==== Data extracts

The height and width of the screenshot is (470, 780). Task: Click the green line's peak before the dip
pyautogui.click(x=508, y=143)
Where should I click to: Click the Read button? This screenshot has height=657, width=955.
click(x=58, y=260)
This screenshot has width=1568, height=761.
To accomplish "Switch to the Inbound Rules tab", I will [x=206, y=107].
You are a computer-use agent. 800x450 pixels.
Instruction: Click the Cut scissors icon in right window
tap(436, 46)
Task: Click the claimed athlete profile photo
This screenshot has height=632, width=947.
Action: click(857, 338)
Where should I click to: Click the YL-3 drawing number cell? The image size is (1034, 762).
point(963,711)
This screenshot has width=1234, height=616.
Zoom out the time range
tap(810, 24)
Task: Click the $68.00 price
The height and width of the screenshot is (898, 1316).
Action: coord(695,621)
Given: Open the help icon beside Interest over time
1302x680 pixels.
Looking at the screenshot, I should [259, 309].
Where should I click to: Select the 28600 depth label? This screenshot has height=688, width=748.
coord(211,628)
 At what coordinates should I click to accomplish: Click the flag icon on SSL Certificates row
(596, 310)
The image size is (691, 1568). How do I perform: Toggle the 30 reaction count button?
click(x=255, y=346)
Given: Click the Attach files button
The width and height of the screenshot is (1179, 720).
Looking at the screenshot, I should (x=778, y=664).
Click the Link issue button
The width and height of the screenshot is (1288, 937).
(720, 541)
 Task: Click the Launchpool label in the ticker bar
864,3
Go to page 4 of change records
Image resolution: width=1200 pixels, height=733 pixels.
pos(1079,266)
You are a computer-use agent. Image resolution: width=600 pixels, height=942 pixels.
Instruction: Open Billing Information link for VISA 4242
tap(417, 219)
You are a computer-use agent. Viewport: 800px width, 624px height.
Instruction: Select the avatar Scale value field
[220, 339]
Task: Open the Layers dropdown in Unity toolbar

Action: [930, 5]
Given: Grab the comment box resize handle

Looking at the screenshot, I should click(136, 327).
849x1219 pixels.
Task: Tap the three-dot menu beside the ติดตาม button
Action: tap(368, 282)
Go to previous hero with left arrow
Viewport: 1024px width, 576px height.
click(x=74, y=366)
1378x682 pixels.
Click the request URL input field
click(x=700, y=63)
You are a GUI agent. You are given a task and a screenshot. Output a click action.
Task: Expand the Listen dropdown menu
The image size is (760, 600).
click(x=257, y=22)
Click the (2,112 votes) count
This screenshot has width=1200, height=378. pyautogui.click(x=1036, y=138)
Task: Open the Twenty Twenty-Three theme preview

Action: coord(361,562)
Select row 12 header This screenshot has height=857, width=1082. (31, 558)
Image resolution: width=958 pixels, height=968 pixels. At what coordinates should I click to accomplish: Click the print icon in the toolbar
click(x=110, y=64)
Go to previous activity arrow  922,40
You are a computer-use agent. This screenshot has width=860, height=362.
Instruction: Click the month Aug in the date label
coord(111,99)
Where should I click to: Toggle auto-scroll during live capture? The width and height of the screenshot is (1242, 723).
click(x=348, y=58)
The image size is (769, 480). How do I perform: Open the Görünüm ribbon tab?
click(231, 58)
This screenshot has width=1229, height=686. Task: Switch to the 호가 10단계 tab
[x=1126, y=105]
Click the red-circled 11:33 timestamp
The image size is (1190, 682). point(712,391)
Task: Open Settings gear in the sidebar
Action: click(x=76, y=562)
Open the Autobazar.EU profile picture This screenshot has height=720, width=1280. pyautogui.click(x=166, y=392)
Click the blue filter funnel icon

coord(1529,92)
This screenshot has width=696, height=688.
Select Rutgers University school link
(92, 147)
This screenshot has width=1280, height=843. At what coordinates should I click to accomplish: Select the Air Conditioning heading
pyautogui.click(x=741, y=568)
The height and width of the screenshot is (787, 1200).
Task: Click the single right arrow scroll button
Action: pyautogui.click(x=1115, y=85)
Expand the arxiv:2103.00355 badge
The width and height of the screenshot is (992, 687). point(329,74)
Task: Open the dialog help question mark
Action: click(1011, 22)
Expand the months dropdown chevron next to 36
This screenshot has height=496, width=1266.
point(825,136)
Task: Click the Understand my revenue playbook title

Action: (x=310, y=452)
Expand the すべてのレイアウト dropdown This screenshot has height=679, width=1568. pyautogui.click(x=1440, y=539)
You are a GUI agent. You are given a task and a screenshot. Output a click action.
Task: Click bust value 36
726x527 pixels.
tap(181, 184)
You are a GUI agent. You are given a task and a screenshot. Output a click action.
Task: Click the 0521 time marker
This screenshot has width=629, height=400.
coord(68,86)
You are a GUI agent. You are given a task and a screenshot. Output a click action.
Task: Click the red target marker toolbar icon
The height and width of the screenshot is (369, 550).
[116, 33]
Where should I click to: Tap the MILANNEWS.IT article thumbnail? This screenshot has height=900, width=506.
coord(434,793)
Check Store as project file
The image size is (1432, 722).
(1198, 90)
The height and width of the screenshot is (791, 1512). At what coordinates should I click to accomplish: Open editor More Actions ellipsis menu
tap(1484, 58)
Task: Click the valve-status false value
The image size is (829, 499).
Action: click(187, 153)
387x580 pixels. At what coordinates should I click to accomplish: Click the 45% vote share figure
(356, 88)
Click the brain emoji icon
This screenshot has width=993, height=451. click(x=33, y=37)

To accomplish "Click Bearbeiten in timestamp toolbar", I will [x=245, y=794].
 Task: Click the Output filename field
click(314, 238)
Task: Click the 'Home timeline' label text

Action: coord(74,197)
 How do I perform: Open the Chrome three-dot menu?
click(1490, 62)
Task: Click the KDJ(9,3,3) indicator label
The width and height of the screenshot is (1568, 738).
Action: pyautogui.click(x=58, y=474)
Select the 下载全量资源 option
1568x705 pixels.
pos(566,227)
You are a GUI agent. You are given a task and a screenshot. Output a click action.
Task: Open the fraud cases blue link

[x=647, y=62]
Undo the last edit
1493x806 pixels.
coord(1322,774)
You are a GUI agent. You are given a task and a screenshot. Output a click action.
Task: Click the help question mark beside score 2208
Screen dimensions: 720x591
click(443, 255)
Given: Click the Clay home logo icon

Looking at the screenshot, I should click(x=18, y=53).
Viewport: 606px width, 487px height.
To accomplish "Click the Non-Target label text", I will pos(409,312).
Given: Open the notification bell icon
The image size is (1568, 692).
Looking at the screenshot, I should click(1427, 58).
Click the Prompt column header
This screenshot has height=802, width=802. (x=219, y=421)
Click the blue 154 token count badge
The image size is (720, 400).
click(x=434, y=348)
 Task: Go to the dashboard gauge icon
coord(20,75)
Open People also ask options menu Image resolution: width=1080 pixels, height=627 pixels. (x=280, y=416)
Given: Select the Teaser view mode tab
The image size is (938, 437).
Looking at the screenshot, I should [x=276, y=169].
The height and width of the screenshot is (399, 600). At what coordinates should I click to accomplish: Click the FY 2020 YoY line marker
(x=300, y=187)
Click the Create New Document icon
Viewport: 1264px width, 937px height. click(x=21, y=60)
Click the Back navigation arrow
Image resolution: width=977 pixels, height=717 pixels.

========

**Task brief**
All the material, top to bottom: write it out again precisely.

**Response to the exercise**
The height and width of the screenshot is (470, 780). Task: Click the green line's peak before the dip
pyautogui.click(x=508, y=143)
Where should I click to: Click the Read button? This screenshot has height=657, width=955.
click(x=58, y=260)
This screenshot has width=1568, height=761.
To accomplish "Switch to the Inbound Rules tab", I will [x=206, y=107].
You are a computer-use agent. 800x450 pixels.
Instruction: Click the Cut scissors icon in right window
tap(436, 46)
Task: Click the claimed athlete profile photo
This screenshot has height=632, width=947.
Action: click(857, 338)
Where should I click to: Click the YL-3 drawing number cell? The image size is (1034, 762).
point(963,711)
This screenshot has width=1234, height=616.
Zoom out the time range
tap(810, 24)
Task: Click the $68.00 price
The height and width of the screenshot is (898, 1316).
Action: coord(695,621)
Given: Open the help icon beside Interest over time
1302x680 pixels.
Looking at the screenshot, I should [259, 309].
Where should I click to: Select the 28600 depth label? This screenshot has height=688, width=748.
coord(211,628)
 At what coordinates should I click to accomplish: Click the flag icon on SSL Certificates row
(596, 310)
The image size is (691, 1568). How do I perform: Toggle the 30 reaction count button?
click(x=255, y=346)
Given: Click the Attach files button
The width and height of the screenshot is (1179, 720).
Looking at the screenshot, I should (x=778, y=664).
Click the Link issue button
The width and height of the screenshot is (1288, 937).
(720, 541)
 Task: Click the Launchpool label in the ticker bar
864,3
Go to page 4 of change records
Image resolution: width=1200 pixels, height=733 pixels.
pos(1079,266)
You are a computer-use agent. Image resolution: width=600 pixels, height=942 pixels.
Instruction: Open Billing Information link for VISA 4242
tap(417, 219)
You are a computer-use agent. Viewport: 800px width, 624px height.
Instruction: Select the avatar Scale value field
[220, 339]
Task: Open the Layers dropdown in Unity toolbar

Action: [930, 5]
Given: Grab the comment box resize handle

Looking at the screenshot, I should click(136, 327).
849x1219 pixels.
Task: Tap the three-dot menu beside the ติดตาม button
Action: tap(368, 282)
Go to previous hero with left arrow
Viewport: 1024px width, 576px height.
click(x=74, y=366)
1378x682 pixels.
Click the request URL input field
click(x=700, y=63)
You are a GUI agent. You are given a task and a screenshot. Output a click action.
Task: Expand the Listen dropdown menu
The image size is (760, 600).
click(x=257, y=22)
Click the (2,112 votes) count
This screenshot has width=1200, height=378. pyautogui.click(x=1036, y=138)
Task: Open the Twenty Twenty-Three theme preview

Action: coord(361,562)
Select row 12 header This screenshot has height=857, width=1082. (31, 558)
Image resolution: width=958 pixels, height=968 pixels. At what coordinates should I click to accomplish: Click the print icon in the toolbar
click(x=110, y=64)
Go to previous activity arrow  922,40
You are a computer-use agent. This screenshot has width=860, height=362.
Instruction: Click the month Aug in the date label
coord(111,99)
Where should I click to: Toggle auto-scroll during live capture? The width and height of the screenshot is (1242, 723).
click(x=348, y=58)
The image size is (769, 480). How do I perform: Open the Görünüm ribbon tab?
click(231, 58)
This screenshot has width=1229, height=686. Task: Switch to the 호가 10단계 tab
[x=1126, y=105]
Click the red-circled 11:33 timestamp
The image size is (1190, 682). point(712,391)
Task: Open Settings gear in the sidebar
Action: click(x=76, y=562)
Open the Autobazar.EU profile picture This screenshot has height=720, width=1280. pyautogui.click(x=166, y=392)
Click the blue filter funnel icon

coord(1529,92)
This screenshot has width=696, height=688.
Select Rutgers University school link
(92, 147)
This screenshot has width=1280, height=843. At what coordinates should I click to accomplish: Select the Air Conditioning heading
pyautogui.click(x=741, y=568)
The height and width of the screenshot is (787, 1200).
Task: Click the single right arrow scroll button
Action: pyautogui.click(x=1115, y=85)
Expand the arxiv:2103.00355 badge
The width and height of the screenshot is (992, 687). point(329,74)
Task: Open the dialog help question mark
Action: click(1011, 22)
Expand the months dropdown chevron next to 36
This screenshot has height=496, width=1266.
point(825,136)
Task: Click the Understand my revenue playbook title

Action: (x=310, y=452)
Expand the すべてのレイアウト dropdown This screenshot has height=679, width=1568. pyautogui.click(x=1440, y=539)
You are a GUI agent. You are given a task and a screenshot. Output a click action.
Task: Click bust value 36
726x527 pixels.
tap(181, 184)
You are a GUI agent. You are given a task and a screenshot. Output a click action.
Task: Click the 0521 time marker
This screenshot has width=629, height=400.
coord(68,86)
You are a GUI agent. You are given a task and a screenshot. Output a click action.
Task: Click the red target marker toolbar icon
The height and width of the screenshot is (369, 550).
[116, 33]
Where should I click to: Tap the MILANNEWS.IT article thumbnail? This screenshot has height=900, width=506.
coord(434,793)
Check Store as project file
The image size is (1432, 722).
(1198, 90)
The height and width of the screenshot is (791, 1512). At what coordinates should I click to accomplish: Open editor More Actions ellipsis menu
tap(1484, 58)
Task: Click the valve-status false value
The image size is (829, 499).
Action: click(187, 153)
387x580 pixels. At what coordinates should I click to accomplish: Click the 45% vote share figure
(356, 88)
Click the brain emoji icon
This screenshot has width=993, height=451. click(x=33, y=37)

To accomplish "Click Bearbeiten in timestamp toolbar", I will [x=245, y=794].
 Task: Click the Output filename field
click(314, 238)
Task: Click the 'Home timeline' label text

Action: coord(74,197)
 How do I perform: Open the Chrome three-dot menu?
click(1490, 62)
Task: Click the KDJ(9,3,3) indicator label
The width and height of the screenshot is (1568, 738).
Action: pyautogui.click(x=58, y=474)
Select the 下载全量资源 option
1568x705 pixels.
pos(566,227)
You are a GUI agent. You are given a task and a screenshot. Output a click action.
Task: Open the fraud cases blue link

[x=647, y=62]
Undo the last edit
1493x806 pixels.
coord(1322,774)
You are a GUI agent. You are given a task and a screenshot. Output a click action.
Task: Click the help question mark beside score 2208
Screen dimensions: 720x591
click(443, 255)
Given: Click the Clay home logo icon

Looking at the screenshot, I should click(x=18, y=53).
Viewport: 606px width, 487px height.
To accomplish "Click the Non-Target label text", I will pos(409,312).
Given: Open the notification bell icon
The image size is (1568, 692).
Looking at the screenshot, I should click(1427, 58).
Click the Prompt column header
This screenshot has height=802, width=802. (x=219, y=421)
Click the blue 154 token count badge
The image size is (720, 400).
click(x=434, y=348)
 Task: Go to the dashboard gauge icon
coord(20,75)
Open People also ask options menu Image resolution: width=1080 pixels, height=627 pixels. (x=280, y=416)
Given: Select the Teaser view mode tab
The image size is (938, 437).
Looking at the screenshot, I should [x=276, y=169].
The height and width of the screenshot is (399, 600). At what coordinates should I click to accomplish: Click the FY 2020 YoY line marker
(x=300, y=187)
Click the Create New Document icon
Viewport: 1264px width, 937px height. click(x=21, y=60)
Click the Back navigation arrow
Image resolution: width=977 pixels, height=717 pixels.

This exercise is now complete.